Приглашаем посетить

Removing Superfluous Functionality

After you have identified and addressed any obvious bottlenecks that have transparent changes, you can also use APD to gather a list of features that are intrinsically expensive. Cutting the fat from an application is more common in adopted projects (for example, when you want to integrate a free Web log or Web mail system into a large application) than it is in projects that are completely home-grown, although even in the latter case, you occasionally need to remove bloat (for example, if you need to repurpose the application into a higher-traffic role).

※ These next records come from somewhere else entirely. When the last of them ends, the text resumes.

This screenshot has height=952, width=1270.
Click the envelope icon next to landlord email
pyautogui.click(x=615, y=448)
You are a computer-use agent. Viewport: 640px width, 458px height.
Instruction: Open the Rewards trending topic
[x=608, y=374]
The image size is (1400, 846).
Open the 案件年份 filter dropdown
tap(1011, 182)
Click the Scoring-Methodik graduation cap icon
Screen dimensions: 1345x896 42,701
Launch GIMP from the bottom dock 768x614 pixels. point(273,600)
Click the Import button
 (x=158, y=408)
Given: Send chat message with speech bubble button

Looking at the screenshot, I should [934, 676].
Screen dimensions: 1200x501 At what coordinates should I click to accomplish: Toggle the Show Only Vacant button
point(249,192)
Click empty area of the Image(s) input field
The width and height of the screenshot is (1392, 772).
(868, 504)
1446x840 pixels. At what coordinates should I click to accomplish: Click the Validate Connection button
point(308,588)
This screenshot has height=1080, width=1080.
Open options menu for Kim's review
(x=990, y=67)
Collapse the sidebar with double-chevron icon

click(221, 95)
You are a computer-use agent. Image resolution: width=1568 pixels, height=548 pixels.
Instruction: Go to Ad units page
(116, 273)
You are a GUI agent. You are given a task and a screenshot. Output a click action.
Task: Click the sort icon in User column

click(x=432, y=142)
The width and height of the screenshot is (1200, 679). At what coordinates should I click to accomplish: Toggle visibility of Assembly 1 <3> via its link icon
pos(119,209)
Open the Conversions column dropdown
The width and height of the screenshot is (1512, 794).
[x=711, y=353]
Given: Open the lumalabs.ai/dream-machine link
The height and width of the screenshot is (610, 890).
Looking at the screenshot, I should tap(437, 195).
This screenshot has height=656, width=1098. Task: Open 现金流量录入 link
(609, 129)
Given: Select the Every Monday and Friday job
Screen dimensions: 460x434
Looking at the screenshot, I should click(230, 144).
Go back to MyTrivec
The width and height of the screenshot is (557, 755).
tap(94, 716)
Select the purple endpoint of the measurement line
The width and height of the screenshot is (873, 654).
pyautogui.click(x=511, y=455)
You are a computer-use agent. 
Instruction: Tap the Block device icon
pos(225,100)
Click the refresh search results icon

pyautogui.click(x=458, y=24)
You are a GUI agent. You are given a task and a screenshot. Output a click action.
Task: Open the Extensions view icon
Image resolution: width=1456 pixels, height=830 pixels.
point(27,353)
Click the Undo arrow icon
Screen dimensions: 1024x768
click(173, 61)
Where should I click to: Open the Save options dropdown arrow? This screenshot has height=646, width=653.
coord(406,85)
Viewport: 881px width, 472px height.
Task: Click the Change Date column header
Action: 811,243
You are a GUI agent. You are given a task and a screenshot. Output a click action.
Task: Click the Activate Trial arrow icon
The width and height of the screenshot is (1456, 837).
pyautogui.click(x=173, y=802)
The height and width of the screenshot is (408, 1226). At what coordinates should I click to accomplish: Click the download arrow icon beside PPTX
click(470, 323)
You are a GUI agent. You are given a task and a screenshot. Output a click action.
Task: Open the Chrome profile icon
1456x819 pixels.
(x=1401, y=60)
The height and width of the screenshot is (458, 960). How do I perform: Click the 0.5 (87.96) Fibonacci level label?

There are two ways to go about culling features. You can systematically go through a product's feature list and remove those you do not want or need. (I like to think of this as top-down culling.) Or you can profile the code, identify features that are expensive, and then decide whether you want or need them (bottom-up culling). Top-down culling certainly has an advantage: It ensures that you do a thorough job of removing all the features you do not want. The bottom-up methodology has some benefits as well:

It identifies features. In many projects, certain features are undocumented.
It provides incentive to determine which features are nice and which are necessary.
It supplies data for prioritizing pruning.

In general, I prefer using the bottom-up method when I am trying to gut a third-party application for use in a production setting, where I do not have a specific list of features I want to remove but am simply trying to improve its performance as much as necessary.

Let's return to the Serendipity example. You can look for bloat by sorting a trace by inclusive times. Figure 18.7 shows a new trace (after the optimizations you made earlier), sorted by exclusive real time. In this trace, two things jump out: the define() functions and the preg_replace() calls.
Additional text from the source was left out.